I did a trial of this when I was doing some advisory* work at a commercial brewery, IIRC we used around half a litre of O2 absorber capacity per kg of hops in the bag. After a month or so of storage in normal conditions (4 degree coolroom, bags rolled down and taped) there was a very distinct difference between the trial and the control and no discernable difference between the trial and hops from an unopened bag.

* I hate the word consultant.
 
BTW if you want to eliminate oxygen from stored hops, oxygen absorber sachets work very well.

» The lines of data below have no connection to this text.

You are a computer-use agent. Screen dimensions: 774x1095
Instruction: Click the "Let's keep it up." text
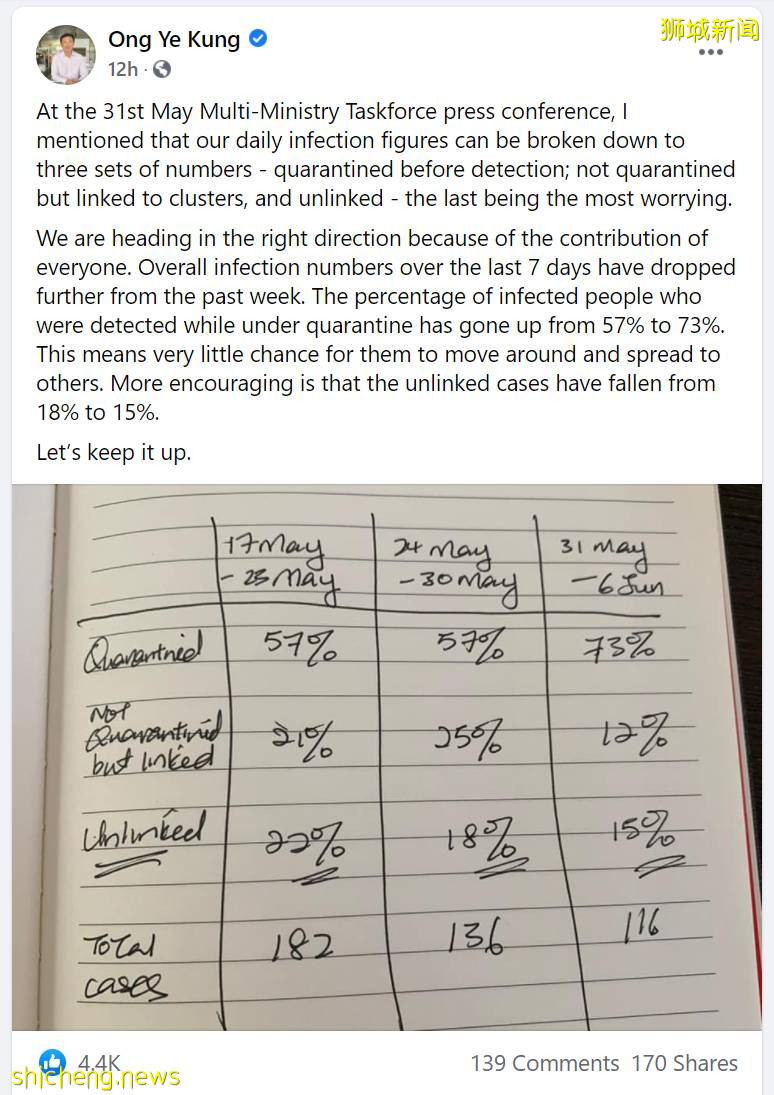coord(113,452)
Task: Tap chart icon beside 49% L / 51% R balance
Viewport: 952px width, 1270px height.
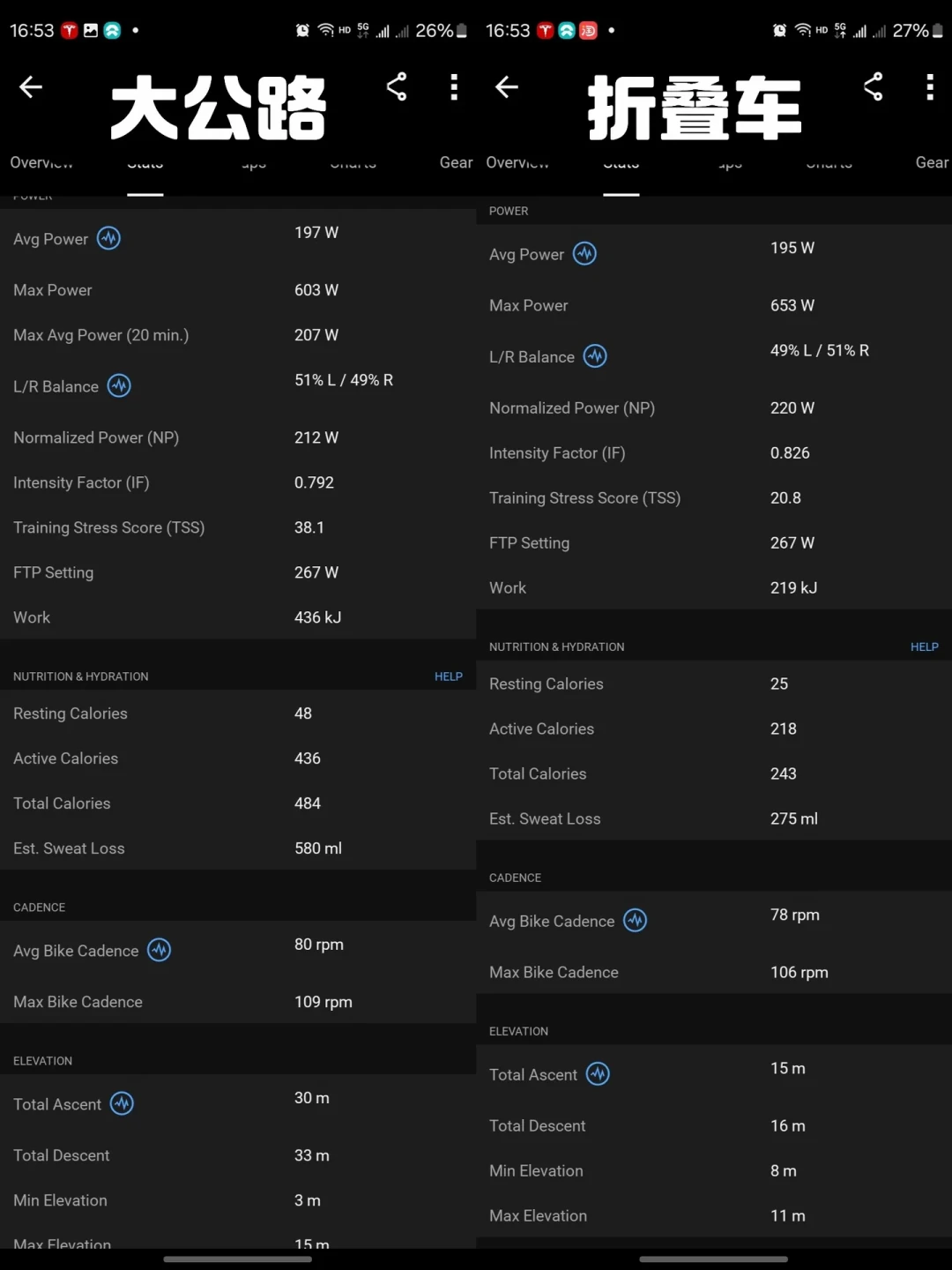Action: 595,356

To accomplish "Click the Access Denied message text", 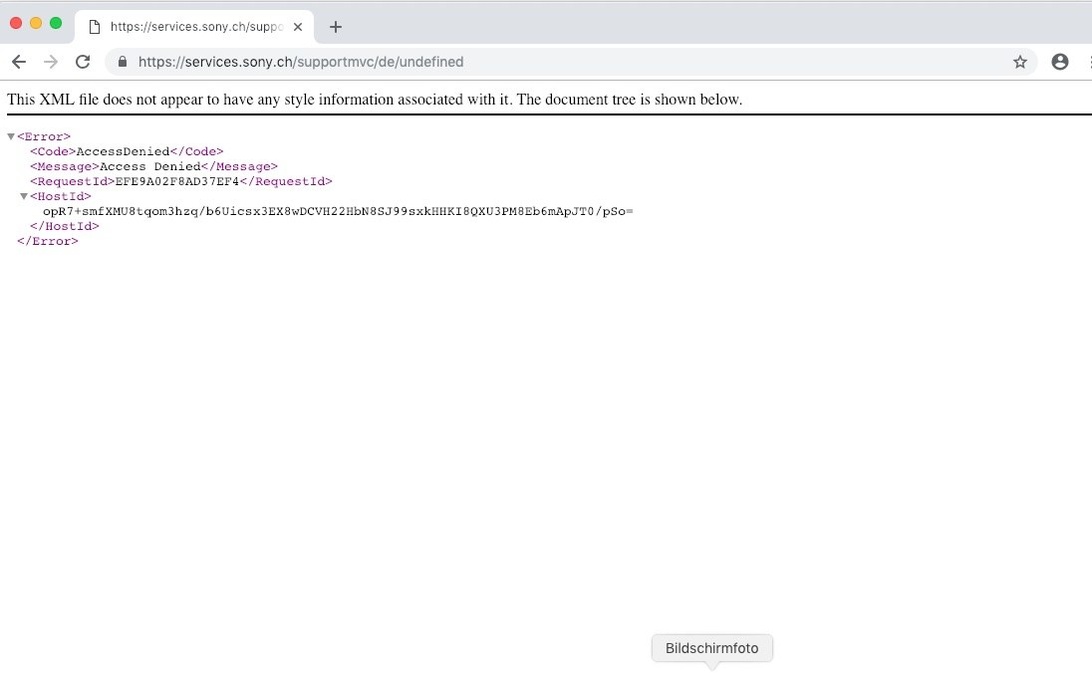I will click(150, 167).
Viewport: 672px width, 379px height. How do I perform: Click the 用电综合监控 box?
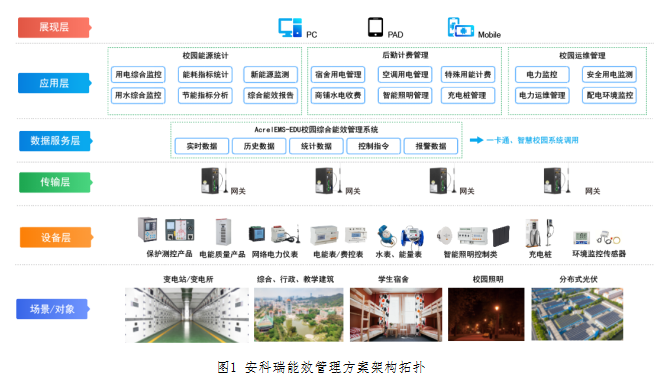click(x=138, y=75)
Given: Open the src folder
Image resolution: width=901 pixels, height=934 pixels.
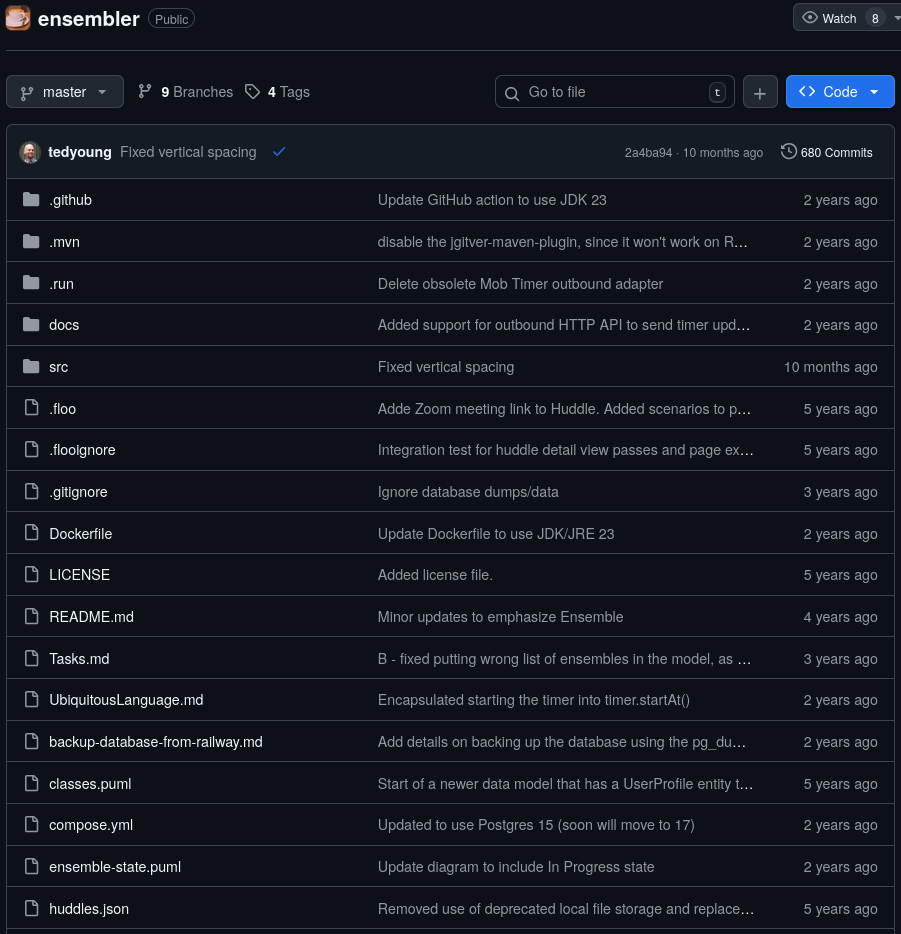Looking at the screenshot, I should point(59,367).
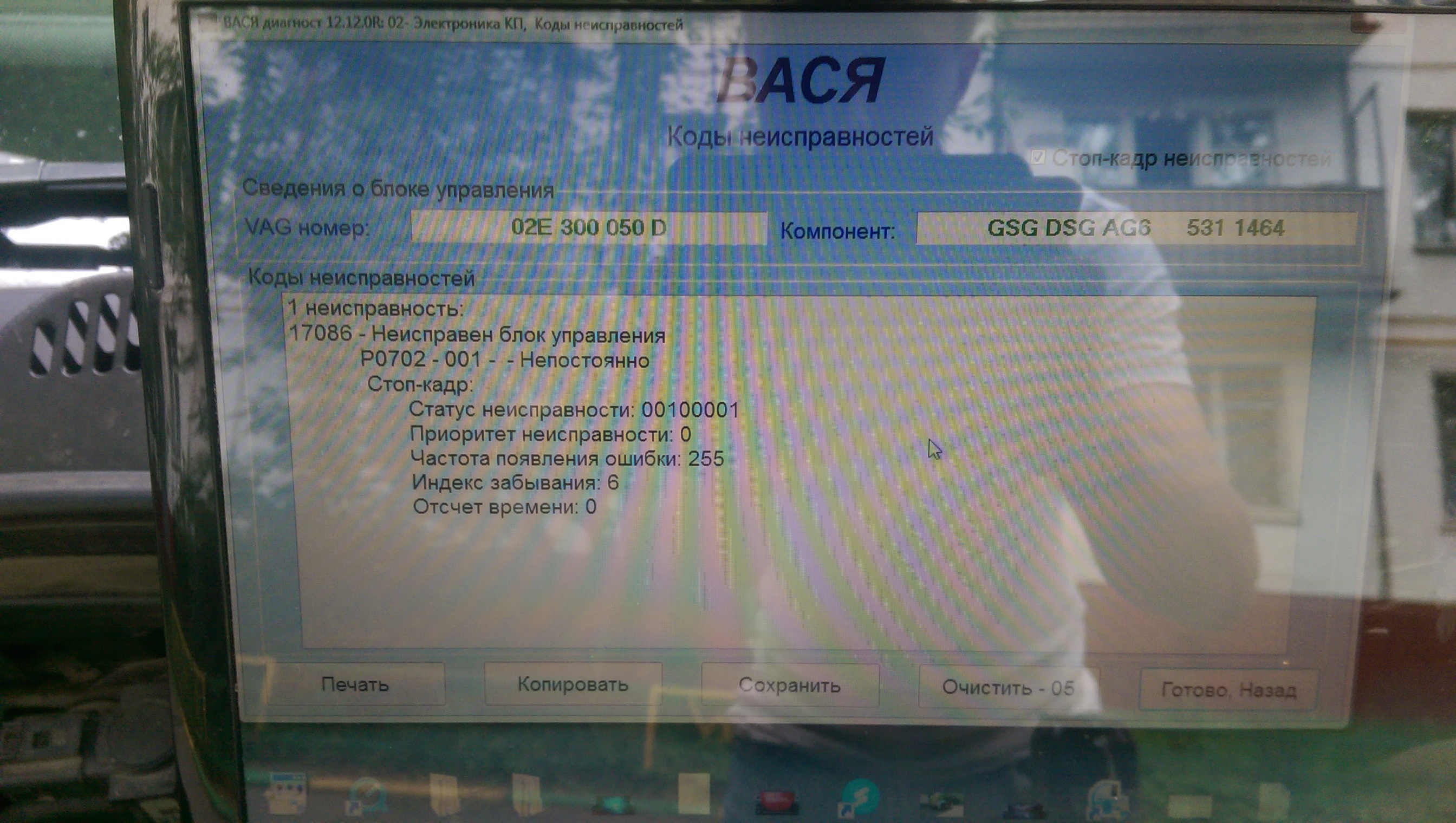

I did a trial of this when I was doing some advisory* work at a commercial brewery, IIRC we used around half a litre of O2 absorber capacity per kg of hops in the bag. After a month or so of storage in normal conditions (4 degree coolroom, bags rolled down and taped) there was a very distinct difference between the trial and the control and no discernable difference between the trial and hops from an unopened bag.

* I hate the word consultant.

Where do you get the O2 absorber sachets?
 
I disagree that dry hopping doesn't add bitterness.
Chew a single hop pellet. Go on.

gurning.jpg
 
Dry hopping will add perceived bitterness but not IBU - it is not iso-alpha acids that is the source of bitterness in this case. The oxidised alpha acids part of the hop packaging process will add some bitterness, there may be other sources of bitterness too
 
The hop bag will soak up a whole bunch of the hop flavour/bitterness/whateverthefark so you're better off going loose.

So the study that I read tells me anyway.